Anniversary of John F. Kennedy's Death

Discussion in 'The Thunderdome' started by IP, Nov 22, 2019.

  1. IP

    IP Advanced Pruitt Apologetics Bot

    One of those great "What if?" moments in history. How different would things be if he had never been killed? Or would it not be very different at all?
     
  2. NorrisAlan

    NorrisAlan Super Moderator

    In many ways, our distrust of government started with his assassination. As in all things, this was not the single thing that caused that distrust, but I do believe it was a strong catalyst sped it up.
     
  3. bostonvol

    bostonvol Chieftain

    Vietnam is the big question. The war served as a catalyst for a lot of things. If it never happens, then certainly things would be different, at least somewhat.
     
  4. kmf600

    kmf600 Energy vampire

    My dad, who leaned left, said he was going to destroy the United States
     
  5. NorrisAlan

    NorrisAlan Super Moderator

    He was going to turn the US over to the Pope.
     
  6. Tenacious D

    Tenacious D The law is of supreme importance, or no importance

    I honestly love both of these.

    An old Navy friend’s Dad was upteenth generation Cajun, born and raised in Southwestern Louisiana. He told me that he was in high school when JFK was assassinated and remembers it clearly - because the he and the other kids cheered and clapped when the principal announced it over the PA. He just sort of said it with a completely flat affect - neither apologetically nor boastfully - just as a statement of fact. And I’ve thought about that a lot, as they say.
     
  7. Tenacious D

    Tenacious D The law is of supreme importance, or no importance

    JFK loved peace, and hated war - sincerely, deeply and personally.

    He had visited Vietnam as a Congressman in the early 1950’s and had seen the enormity of the French mistake, firsthand.
     
  8. NorrisAlan

    NorrisAlan Super Moderator

    My mother was 14 in 1960 and she has always talked about the absolute fear at the time of the Pope having control of the White House.
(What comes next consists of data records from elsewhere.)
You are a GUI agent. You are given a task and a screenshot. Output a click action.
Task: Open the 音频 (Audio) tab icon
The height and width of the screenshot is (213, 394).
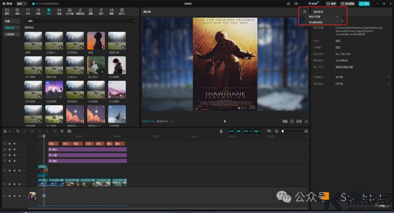coord(17,11)
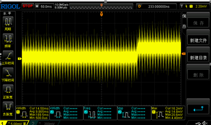Select the 频率 frequency measurement icon
Viewport: 211px width, 125px height.
click(8, 39)
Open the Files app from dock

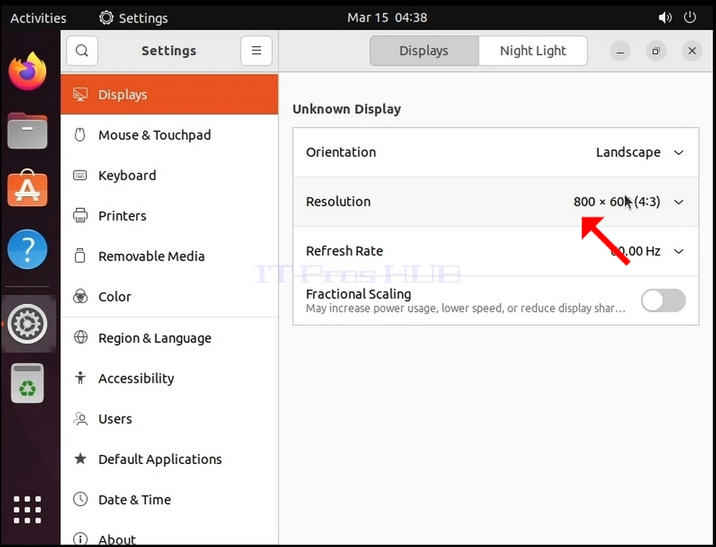(28, 131)
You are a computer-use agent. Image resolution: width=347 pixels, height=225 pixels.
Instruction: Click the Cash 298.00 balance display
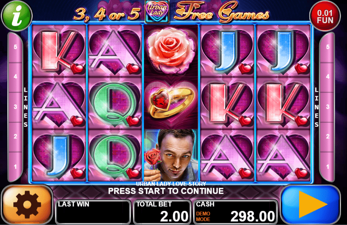[235, 212]
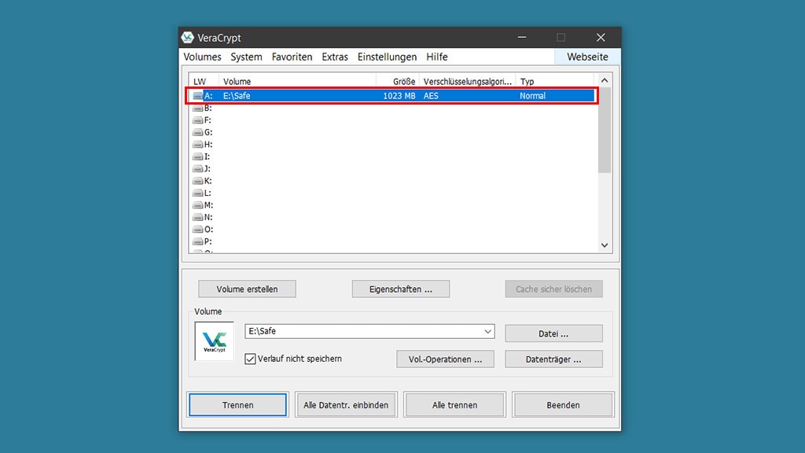Open the Extras menu

334,57
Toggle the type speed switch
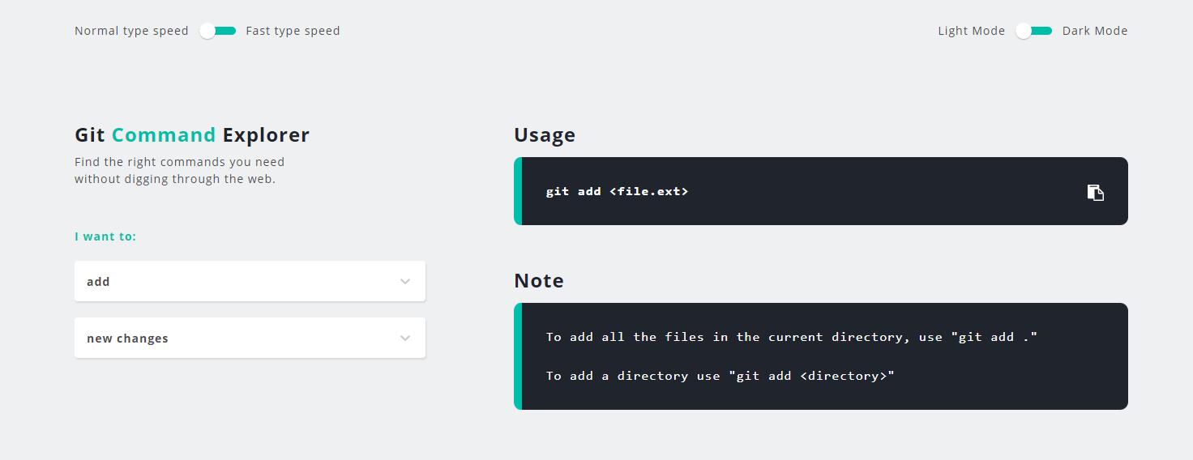 point(217,31)
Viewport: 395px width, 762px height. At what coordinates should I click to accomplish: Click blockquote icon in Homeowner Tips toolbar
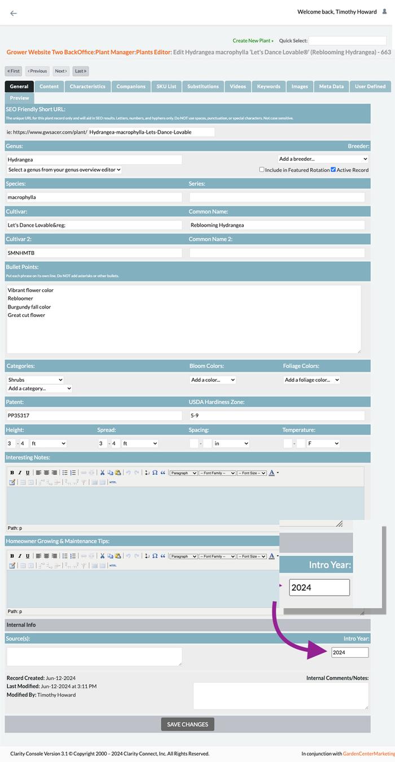point(163,556)
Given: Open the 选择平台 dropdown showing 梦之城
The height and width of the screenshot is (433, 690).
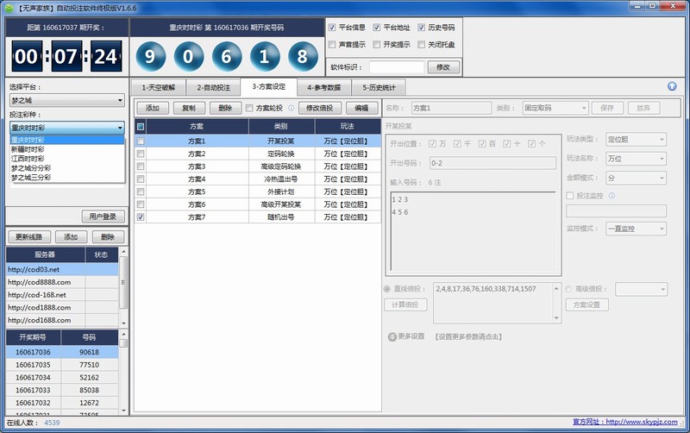Looking at the screenshot, I should click(x=67, y=101).
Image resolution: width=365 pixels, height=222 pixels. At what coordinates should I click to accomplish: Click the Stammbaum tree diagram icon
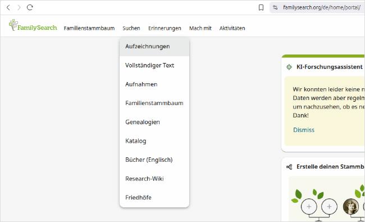[289, 167]
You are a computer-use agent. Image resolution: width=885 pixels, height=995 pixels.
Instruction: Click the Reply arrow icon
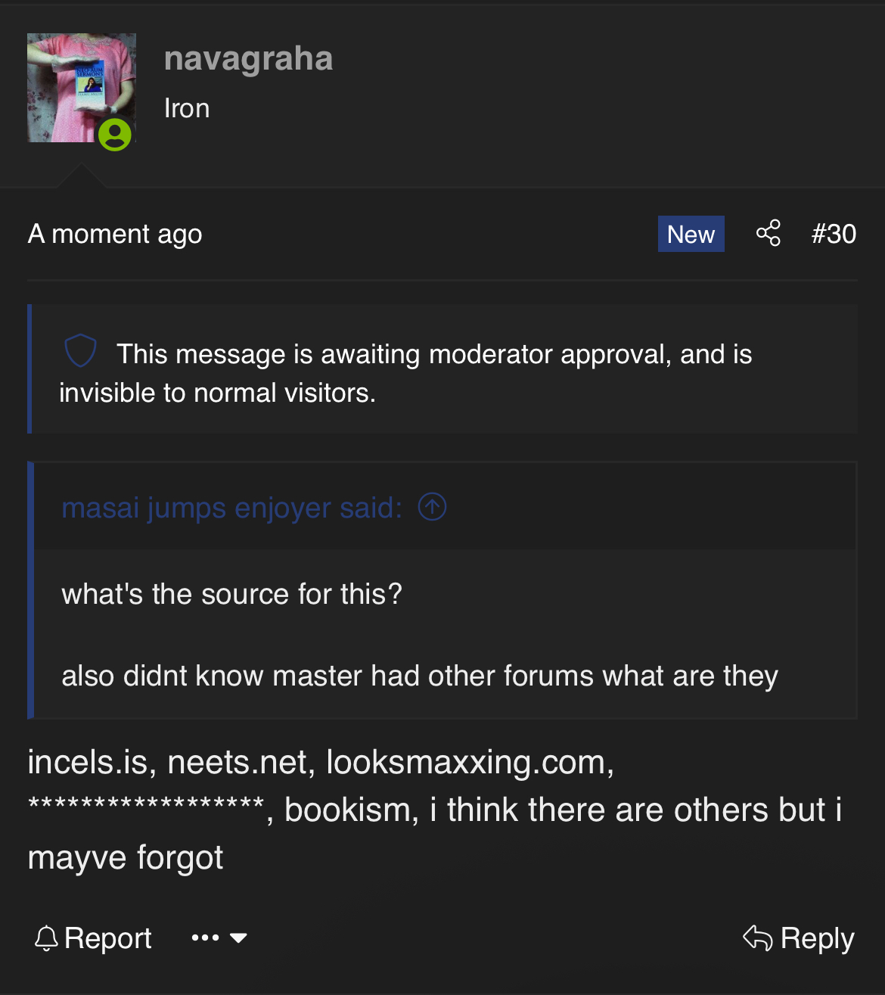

    I wonder if JFK was the height of the pomp, power and naivete of the Presidency.
     
  9. Unimane

    Unimane Kill "The Caucasian"

    We probably don't get the Civil Rights Act in 1964 and certainly not the Voting Rights Act in '65. Kennedy's death helped jump start the former and both were pushed along with the acumen of LBJ, perhaps the most skilled mover and shaker ever in Congress.